# WORK ITEM
When you copy the entries, keep every word exactly as it stands.

————————

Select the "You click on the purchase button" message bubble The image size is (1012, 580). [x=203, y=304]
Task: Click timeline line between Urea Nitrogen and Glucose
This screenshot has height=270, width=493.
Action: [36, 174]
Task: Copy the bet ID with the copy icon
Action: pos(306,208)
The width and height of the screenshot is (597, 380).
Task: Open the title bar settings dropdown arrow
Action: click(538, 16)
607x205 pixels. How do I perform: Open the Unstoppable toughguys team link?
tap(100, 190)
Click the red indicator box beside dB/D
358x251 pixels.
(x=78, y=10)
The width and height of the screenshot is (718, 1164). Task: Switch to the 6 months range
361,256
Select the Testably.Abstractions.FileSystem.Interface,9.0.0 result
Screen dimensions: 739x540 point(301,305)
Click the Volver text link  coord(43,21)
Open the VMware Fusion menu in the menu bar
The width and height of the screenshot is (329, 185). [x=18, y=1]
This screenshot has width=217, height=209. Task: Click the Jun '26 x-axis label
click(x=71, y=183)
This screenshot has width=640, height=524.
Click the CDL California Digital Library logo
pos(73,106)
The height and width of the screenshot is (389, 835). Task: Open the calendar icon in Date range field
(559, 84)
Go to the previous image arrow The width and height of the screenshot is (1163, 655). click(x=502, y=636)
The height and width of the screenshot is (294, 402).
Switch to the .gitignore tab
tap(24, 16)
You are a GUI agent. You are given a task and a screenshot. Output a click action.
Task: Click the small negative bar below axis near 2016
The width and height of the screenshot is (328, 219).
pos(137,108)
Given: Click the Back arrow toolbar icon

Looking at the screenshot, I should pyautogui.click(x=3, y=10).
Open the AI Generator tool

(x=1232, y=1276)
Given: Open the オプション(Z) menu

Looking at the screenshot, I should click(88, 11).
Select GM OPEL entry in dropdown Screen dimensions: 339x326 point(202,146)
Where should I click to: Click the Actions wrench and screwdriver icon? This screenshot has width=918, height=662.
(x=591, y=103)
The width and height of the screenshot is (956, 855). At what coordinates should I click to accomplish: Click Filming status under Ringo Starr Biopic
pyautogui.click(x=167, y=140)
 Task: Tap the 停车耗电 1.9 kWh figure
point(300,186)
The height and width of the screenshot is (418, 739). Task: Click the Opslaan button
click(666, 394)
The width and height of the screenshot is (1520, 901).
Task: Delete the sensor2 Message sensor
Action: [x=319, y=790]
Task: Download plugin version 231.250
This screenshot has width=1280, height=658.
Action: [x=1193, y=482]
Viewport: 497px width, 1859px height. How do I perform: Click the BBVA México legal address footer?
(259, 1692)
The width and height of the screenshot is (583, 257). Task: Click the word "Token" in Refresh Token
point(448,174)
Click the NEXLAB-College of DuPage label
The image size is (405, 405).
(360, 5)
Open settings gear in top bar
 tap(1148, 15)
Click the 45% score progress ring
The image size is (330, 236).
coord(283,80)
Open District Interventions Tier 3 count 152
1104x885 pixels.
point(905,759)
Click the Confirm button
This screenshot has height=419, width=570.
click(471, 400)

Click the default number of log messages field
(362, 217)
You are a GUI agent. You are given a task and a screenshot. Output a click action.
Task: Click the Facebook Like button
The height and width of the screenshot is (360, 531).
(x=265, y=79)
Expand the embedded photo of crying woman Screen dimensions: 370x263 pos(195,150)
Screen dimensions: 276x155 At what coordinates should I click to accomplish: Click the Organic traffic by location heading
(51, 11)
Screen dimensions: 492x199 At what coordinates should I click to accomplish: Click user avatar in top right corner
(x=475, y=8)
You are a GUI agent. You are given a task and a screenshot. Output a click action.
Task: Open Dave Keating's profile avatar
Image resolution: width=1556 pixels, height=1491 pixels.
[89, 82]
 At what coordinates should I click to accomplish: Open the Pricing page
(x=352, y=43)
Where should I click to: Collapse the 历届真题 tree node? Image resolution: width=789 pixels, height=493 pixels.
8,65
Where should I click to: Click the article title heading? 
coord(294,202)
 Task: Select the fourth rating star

————————

# RESPONSE BELOW
Select the "You click on the purchase button" message bubble The image size is (1012, 580). [x=203, y=304]
Task: Click timeline line between Urea Nitrogen and Glucose
This screenshot has height=270, width=493.
Action: [36, 174]
Task: Copy the bet ID with the copy icon
Action: pos(306,208)
The width and height of the screenshot is (597, 380).
Task: Open the title bar settings dropdown arrow
Action: click(538, 16)
607x205 pixels. How do I perform: Open the Unstoppable toughguys team link?
tap(100, 190)
Click the red indicator box beside dB/D
358x251 pixels.
(x=78, y=10)
The width and height of the screenshot is (718, 1164). Task: Switch to the 6 months range
361,256
Select the Testably.Abstractions.FileSystem.Interface,9.0.0 result
Screen dimensions: 739x540 point(301,305)
Click the Volver text link  coord(43,21)
Open the VMware Fusion menu in the menu bar
The width and height of the screenshot is (329, 185). [x=18, y=1]
This screenshot has width=217, height=209. Task: Click the Jun '26 x-axis label
click(x=71, y=183)
This screenshot has width=640, height=524.
Click the CDL California Digital Library logo
pos(73,106)
The height and width of the screenshot is (389, 835). Task: Open the calendar icon in Date range field
(559, 84)
Go to the previous image arrow The width and height of the screenshot is (1163, 655). click(x=502, y=636)
The height and width of the screenshot is (294, 402).
Switch to the .gitignore tab
tap(24, 16)
You are a GUI agent. You are given a task and a screenshot. Output a click action.
Task: Click the small negative bar below axis near 2016
The width and height of the screenshot is (328, 219).
pos(137,108)
Given: Click the Back arrow toolbar icon

Looking at the screenshot, I should pyautogui.click(x=3, y=10).
Open the AI Generator tool

(x=1232, y=1276)
Given: Open the オプション(Z) menu

Looking at the screenshot, I should click(88, 11).
Select GM OPEL entry in dropdown Screen dimensions: 339x326 point(202,146)
Where should I click to: Click the Actions wrench and screwdriver icon? This screenshot has width=918, height=662.
(x=591, y=103)
The width and height of the screenshot is (956, 855). At what coordinates should I click to accomplish: Click Filming status under Ringo Starr Biopic
pyautogui.click(x=167, y=140)
 Task: Tap the 停车耗电 1.9 kWh figure
point(300,186)
The height and width of the screenshot is (418, 739). Task: Click the Opslaan button
click(666, 394)
The width and height of the screenshot is (1520, 901).
Task: Delete the sensor2 Message sensor
Action: [x=319, y=790]
Task: Download plugin version 231.250
This screenshot has width=1280, height=658.
Action: [x=1193, y=482]
Viewport: 497px width, 1859px height. How do I perform: Click the BBVA México legal address footer?
(259, 1692)
The width and height of the screenshot is (583, 257). Task: Click the word "Token" in Refresh Token
point(448,174)
Click the NEXLAB-College of DuPage label
The image size is (405, 405).
(360, 5)
Open settings gear in top bar
 tap(1148, 15)
Click the 45% score progress ring
The image size is (330, 236).
coord(283,80)
Open District Interventions Tier 3 count 152
1104x885 pixels.
point(905,759)
Click the Confirm button
This screenshot has height=419, width=570.
click(471, 400)

Click the default number of log messages field
(362, 217)
You are a GUI agent. You are given a task and a screenshot. Output a click action.
Task: Click the Facebook Like button
The height and width of the screenshot is (360, 531).
(x=265, y=79)
Expand the embedded photo of crying woman Screen dimensions: 370x263 pos(195,150)
Screen dimensions: 276x155 At what coordinates should I click to accomplish: Click the Organic traffic by location heading
(51, 11)
Screen dimensions: 492x199 At what coordinates should I click to accomplish: Click user avatar in top right corner
(x=475, y=8)
You are a GUI agent. You are given a task and a screenshot. Output a click action.
Task: Open Dave Keating's profile avatar
Image resolution: width=1556 pixels, height=1491 pixels.
[89, 82]
 At what coordinates should I click to accomplish: Open the Pricing page
(x=352, y=43)
Where should I click to: Collapse the 历届真题 tree node? Image resolution: width=789 pixels, height=493 pixels.
8,65
Where should I click to: Click the article title heading? 
coord(294,202)
 Task: Select the fourth rating star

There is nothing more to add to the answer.